How Do You Pay Yourself When You Own A Business?

  • John A. Osborne
  • Feb 03, 2023
Small Business Insurance California

Running your own business is a dream come true for many entrepreneurs. Being in charge of your own destiny, making decisions, and creating something from scratch are just some of the perks. However, one of the biggest challenges that self-employed individuals face is figuring out how to pay themselves. Unlike traditional employees who receive a regular paycheck, business owners need to be strategic about how they pay themselves to ensure that they are being compensated fairly while also keeping the business’s finances in check.

In this article, we will explore some of the ways that business owners can pay themselves and offer tips on how to determine the best method for your unique situation.

Understanding the Different Ways to Pay Yourself

When it comes to paying yourself as a business owner, there are several options to consider:

  • Owner’s Draw
  • Salary
  • Distributions
  • Dividends

Each of these methods has its own pros and cons, and the best option for you will depend on the type of business you have, your financial goals, and other factors.

Owner’s Draw

An owner’s draw is the most common way for business owners to pay themselves. This method involves taking money out of the business as needed, much like you would withdraw cash from a personal bank account. Owner’s draw is most commonly used by sole proprietors, partnerships, and LLCs, as these business structures do not require owners to pay themselves a regular salary.


  • Flexible: You can take money out of the business whenever you need it.
  • Simple: There is no need to set up payroll or file taxes for a salary.


  • Inconsistent: Your income may vary from month to month, making it hard to budget.
  • Tax implications: Owner’s draw is subject to self-employment taxes, which can be higher than income taxes.

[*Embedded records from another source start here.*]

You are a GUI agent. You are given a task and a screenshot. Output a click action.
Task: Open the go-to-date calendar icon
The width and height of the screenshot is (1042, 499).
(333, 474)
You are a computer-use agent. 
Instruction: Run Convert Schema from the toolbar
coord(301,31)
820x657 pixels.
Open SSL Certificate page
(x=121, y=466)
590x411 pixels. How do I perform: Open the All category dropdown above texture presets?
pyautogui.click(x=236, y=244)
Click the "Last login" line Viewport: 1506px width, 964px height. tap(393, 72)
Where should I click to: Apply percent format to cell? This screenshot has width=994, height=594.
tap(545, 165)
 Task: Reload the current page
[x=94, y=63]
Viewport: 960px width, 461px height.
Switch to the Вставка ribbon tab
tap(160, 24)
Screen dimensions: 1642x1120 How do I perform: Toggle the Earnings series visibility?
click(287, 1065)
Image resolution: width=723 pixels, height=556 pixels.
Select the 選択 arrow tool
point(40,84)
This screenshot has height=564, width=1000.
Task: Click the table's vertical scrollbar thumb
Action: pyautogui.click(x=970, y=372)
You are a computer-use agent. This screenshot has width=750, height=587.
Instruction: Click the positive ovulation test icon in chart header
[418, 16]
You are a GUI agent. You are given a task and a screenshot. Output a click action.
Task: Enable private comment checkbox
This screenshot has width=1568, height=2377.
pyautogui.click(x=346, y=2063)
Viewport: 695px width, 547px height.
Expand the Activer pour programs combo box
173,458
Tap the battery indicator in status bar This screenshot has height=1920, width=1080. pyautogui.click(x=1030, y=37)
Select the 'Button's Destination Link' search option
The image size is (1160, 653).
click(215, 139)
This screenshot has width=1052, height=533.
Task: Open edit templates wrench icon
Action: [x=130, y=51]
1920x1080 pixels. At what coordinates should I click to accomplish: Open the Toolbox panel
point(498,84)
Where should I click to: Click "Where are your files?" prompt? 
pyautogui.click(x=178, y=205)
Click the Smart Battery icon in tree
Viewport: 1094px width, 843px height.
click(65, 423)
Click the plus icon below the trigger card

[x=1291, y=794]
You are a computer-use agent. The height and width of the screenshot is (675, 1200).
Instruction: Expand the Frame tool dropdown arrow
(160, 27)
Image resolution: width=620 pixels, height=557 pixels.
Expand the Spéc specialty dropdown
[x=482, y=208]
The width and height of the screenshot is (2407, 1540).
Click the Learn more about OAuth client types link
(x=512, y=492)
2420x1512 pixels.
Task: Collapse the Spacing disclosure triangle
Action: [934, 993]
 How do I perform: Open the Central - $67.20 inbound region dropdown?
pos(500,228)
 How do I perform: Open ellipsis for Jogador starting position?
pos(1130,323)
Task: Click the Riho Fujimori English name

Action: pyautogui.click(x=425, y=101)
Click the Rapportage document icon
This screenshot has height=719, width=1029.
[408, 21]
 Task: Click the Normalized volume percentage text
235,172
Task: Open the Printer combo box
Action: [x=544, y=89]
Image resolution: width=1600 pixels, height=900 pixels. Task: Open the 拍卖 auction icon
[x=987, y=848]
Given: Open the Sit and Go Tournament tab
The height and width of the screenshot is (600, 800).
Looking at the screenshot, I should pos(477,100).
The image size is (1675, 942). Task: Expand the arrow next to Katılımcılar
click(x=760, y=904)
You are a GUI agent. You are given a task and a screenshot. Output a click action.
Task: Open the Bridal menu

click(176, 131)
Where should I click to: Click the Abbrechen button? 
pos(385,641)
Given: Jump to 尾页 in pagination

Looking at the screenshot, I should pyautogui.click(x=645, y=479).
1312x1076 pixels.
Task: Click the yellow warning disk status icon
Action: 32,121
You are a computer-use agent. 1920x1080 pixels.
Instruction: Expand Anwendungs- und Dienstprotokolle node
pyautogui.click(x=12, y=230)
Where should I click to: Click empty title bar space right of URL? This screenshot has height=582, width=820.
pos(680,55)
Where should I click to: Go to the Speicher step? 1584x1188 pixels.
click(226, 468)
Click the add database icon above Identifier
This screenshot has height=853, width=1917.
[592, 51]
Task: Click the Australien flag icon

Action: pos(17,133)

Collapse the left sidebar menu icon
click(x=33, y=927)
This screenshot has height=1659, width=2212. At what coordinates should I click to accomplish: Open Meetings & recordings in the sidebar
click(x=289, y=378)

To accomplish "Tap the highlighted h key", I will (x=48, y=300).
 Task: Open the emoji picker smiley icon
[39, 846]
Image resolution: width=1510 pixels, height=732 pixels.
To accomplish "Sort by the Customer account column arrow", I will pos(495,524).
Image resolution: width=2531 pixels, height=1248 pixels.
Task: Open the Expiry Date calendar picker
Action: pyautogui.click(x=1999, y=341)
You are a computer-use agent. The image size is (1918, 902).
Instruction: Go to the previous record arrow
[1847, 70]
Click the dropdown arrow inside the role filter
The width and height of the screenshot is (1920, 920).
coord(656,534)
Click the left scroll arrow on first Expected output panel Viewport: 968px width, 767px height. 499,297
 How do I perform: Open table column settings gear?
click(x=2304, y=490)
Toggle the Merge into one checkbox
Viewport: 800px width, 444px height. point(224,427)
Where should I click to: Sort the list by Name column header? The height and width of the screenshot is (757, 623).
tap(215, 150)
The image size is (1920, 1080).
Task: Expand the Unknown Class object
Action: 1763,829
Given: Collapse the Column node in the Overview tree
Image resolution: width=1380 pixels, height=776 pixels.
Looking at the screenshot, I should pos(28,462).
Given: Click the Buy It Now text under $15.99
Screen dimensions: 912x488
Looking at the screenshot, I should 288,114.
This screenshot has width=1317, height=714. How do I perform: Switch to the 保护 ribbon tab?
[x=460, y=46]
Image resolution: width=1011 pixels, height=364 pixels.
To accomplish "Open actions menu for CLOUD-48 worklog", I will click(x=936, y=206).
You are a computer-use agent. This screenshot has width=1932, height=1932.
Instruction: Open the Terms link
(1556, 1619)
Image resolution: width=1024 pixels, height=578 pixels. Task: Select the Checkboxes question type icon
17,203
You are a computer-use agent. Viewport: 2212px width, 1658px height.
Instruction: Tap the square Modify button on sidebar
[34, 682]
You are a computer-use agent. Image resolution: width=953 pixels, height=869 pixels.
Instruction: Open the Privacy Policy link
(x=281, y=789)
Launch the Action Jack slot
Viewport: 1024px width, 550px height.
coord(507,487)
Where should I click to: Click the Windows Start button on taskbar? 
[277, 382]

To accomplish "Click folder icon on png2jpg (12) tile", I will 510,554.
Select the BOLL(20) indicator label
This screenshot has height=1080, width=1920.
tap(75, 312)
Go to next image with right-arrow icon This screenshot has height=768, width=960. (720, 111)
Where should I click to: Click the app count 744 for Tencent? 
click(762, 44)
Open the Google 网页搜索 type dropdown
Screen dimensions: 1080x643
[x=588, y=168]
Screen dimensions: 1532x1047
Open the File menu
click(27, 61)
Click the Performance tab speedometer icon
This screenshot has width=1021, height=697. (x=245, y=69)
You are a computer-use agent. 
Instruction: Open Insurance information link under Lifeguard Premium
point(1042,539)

Some business owners choose to pay themselves a regular salary, much like traditional employees. This method is most common among corporations and larger businesses, as these structures require owners to pay themselves a salary to avoid potential legal and tax issues.


  • Consistent: You will receive the same amount of money each pay period, making it easier to budget and plan.
  • Tax advantages: Paying yourself a salary can help reduce your self-employment tax liability.


  • Administrative burden: Setting up payroll and filing taxes can be time-consuming and expensive.
  • Less flexibility: You may not be able to adjust your salary as easily as you could with an owner’s draw.


Distributions are similar to owner’s draw, but they are typically used by LLCs and partnerships to distribute profits to owners based on their percentage of ownership.


  • Tax advantages: Distributions are not subject to self-employment taxes.
  • Flexible: You can take money out of the business whenever you need it.


  • Inconsistent: Like owner’s draw, your income may vary from month to month.
  • Not available for all business structures: Corporations cannot use distributions as a method of paying owners.


Dividends are a method of distributing profits to shareholders in a corporation. This method is only available to corporations and requires the business to have issued stock to shareholders.


  • Tax advantages: Dividends are taxed at a lower rate than regular income.
  • Consistent: Once declared, dividends are paid on a regular schedule, making them predictable.


  • Not available for all business structures: Only corporations can issue dividends.
  • Complex: Issuing dividends requires following strict legal and financial regulations.


As a business owner, it’s important to carefully consider your options for paying yourself. Each method has its own advantages and disadvantages, and the best choice for you will depend on several factors, including your business structure, financial goals, and personal preferences. By understanding the different ways to pay yourself and seeking the advice of a financial professional, you can ensure that you are being compensated fairly while also keeping your business’s finances in check.